• Work to complete:
Copy the entries below word for word, beginning at the first line and continuing through the line that contains "(x=123, y=23)", with both ends included. Leave the pictures out of your copy.

(Item-finding entries)
--------------------------------
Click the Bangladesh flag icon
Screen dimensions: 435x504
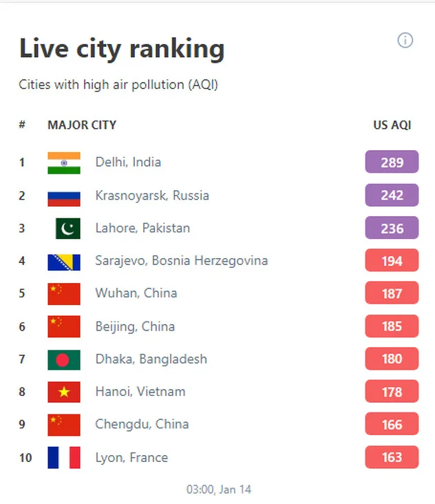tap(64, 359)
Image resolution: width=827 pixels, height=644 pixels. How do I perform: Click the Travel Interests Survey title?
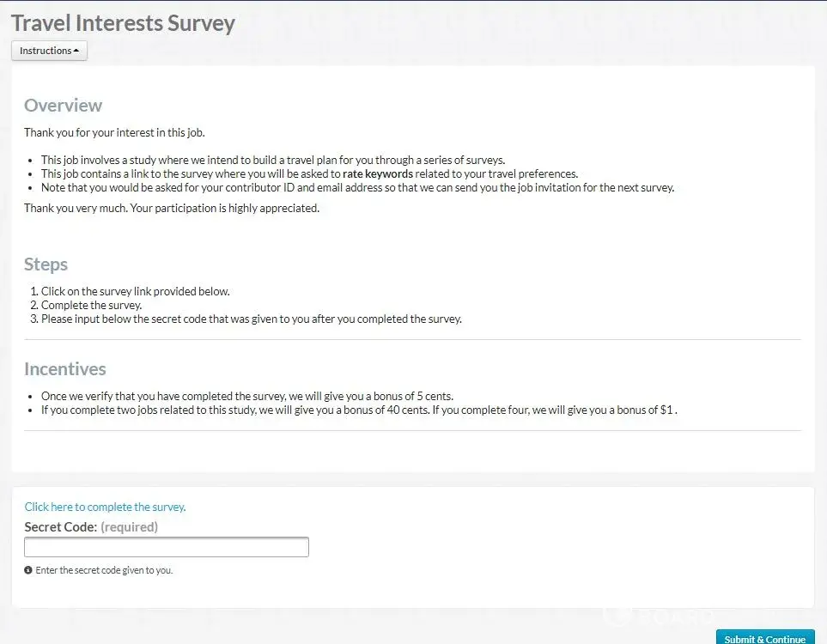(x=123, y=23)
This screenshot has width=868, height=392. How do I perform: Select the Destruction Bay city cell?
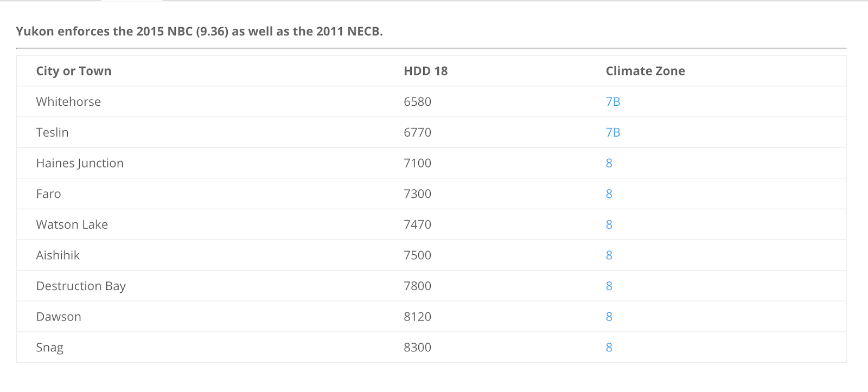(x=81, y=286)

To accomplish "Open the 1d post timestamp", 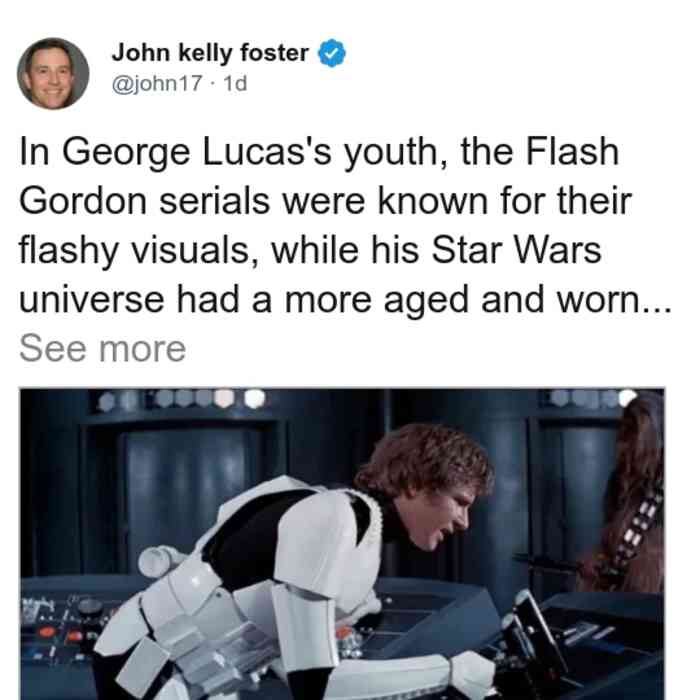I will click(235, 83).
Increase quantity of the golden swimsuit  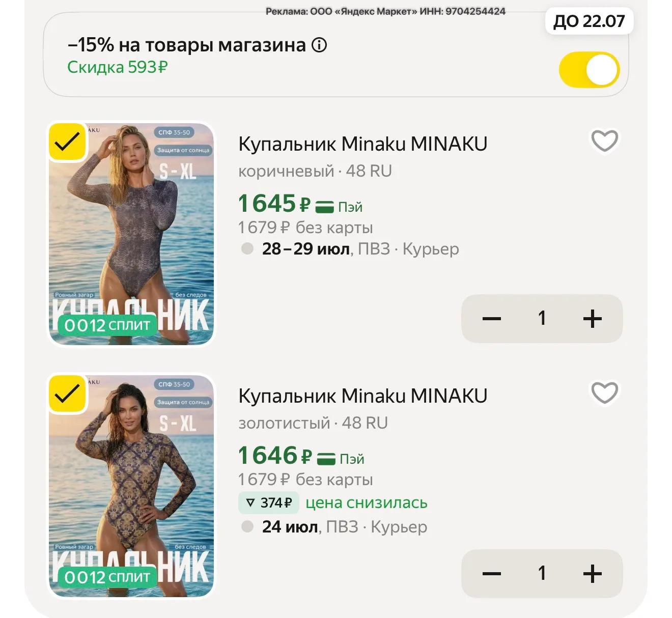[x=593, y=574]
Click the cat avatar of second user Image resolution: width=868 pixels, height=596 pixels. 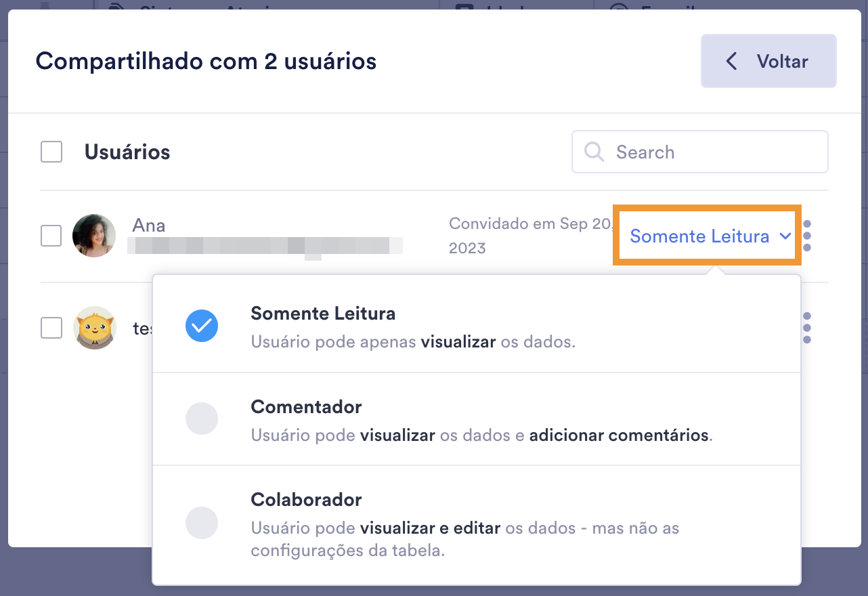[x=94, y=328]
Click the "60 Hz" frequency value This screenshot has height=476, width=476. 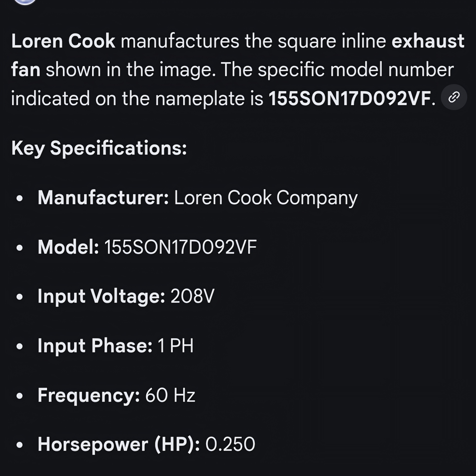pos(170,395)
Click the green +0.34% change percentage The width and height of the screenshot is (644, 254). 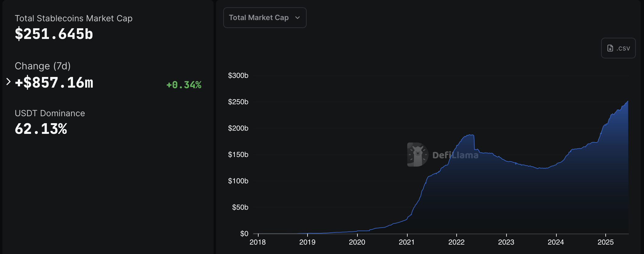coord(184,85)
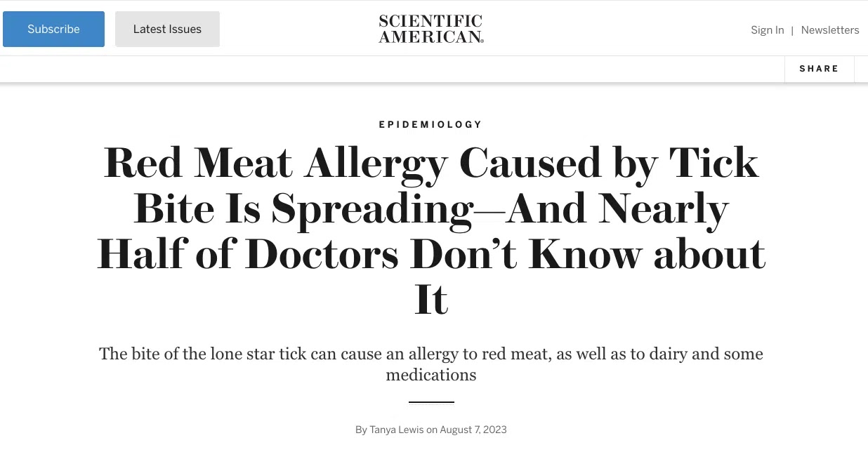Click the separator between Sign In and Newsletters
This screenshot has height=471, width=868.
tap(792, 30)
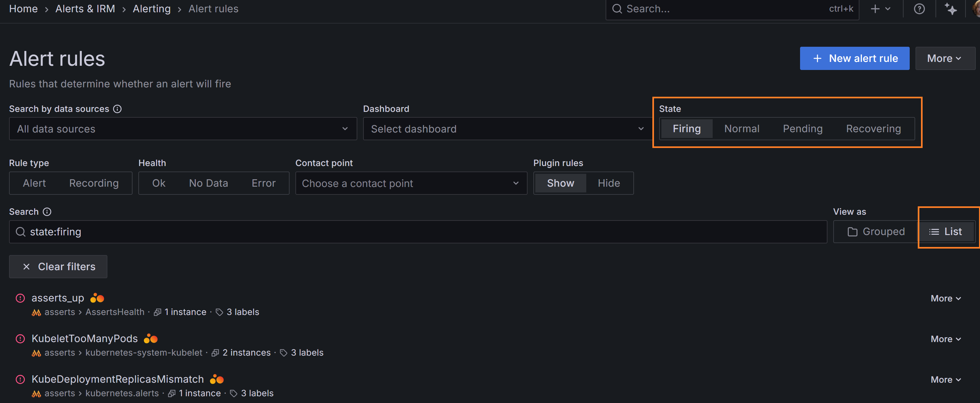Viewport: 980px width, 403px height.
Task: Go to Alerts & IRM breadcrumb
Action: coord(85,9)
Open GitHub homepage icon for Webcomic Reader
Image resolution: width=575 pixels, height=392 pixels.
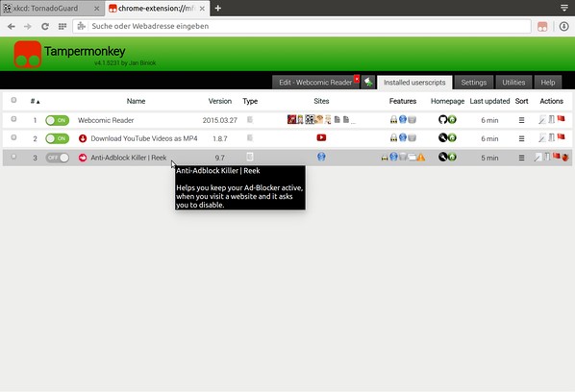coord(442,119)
--------------------------------
• Reply to the exercise:
Click the Bangladesh flag icon
Screen dimensions: 435x504
tap(64, 359)
Image resolution: width=827 pixels, height=644 pixels. How do I perform: Click the Travel Interests Survey title?
(x=123, y=23)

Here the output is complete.